The Denton program allows humanitarian supplies to be flown aboard a U.S. Air Force aircraft on a space available basis. In January, a non-profit organization donated 35 pallets containing 275,000 dehydrated meals, valued at $85,000, for the refugees and the command delivered yet again.
“Airmen from the 315th Airlift Wing at Charleston flew humanitarian aid to Ramstein last month,” said Everhart. “The food was delivered to refugee camps and is now feeding thousands of displaced men, women and children.
“We were their Wingmen and they didn’t even know it.”
Meanwhile, AMC tankers were playing a vital global role for nine combatant commanders.

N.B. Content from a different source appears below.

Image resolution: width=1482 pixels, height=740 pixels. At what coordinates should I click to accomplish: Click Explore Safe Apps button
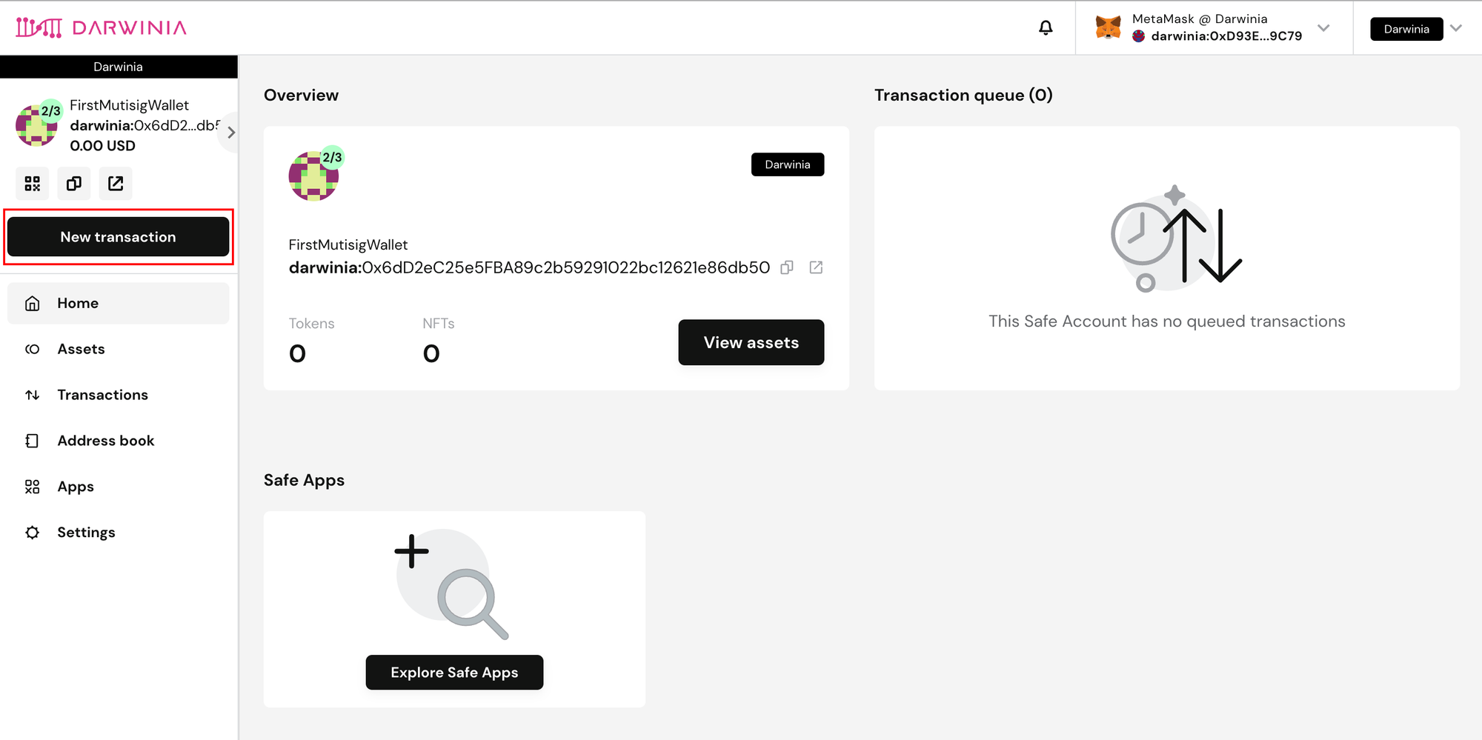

Fifteen AMC tankers refueled two B-2 Stealth Bombers on a 30-hour roundtrip mission to bomb ISIS camps in Libya, and four KC-10s from Travis AFB, Calif., and Joint Base McGuire-Dix-Lakehurst, N.J., enabled the F-35 exercise deployment to Marine Corps Air Station in Iwakuni, Japan. U.S. tankers have partnered with Coalition aircraft to fly more than 33,000 missions in support of Operation Inherent Resolve.
“Sometimes diplomacy and deterrence fail and when that happens our civilian leaders make the decision to send America’s sons and daughters into harm’s way,” said Everhart. We take them to fight, and we also bring them home. I take my role as a wingman seriously every day. Our Airmen are why I serve.”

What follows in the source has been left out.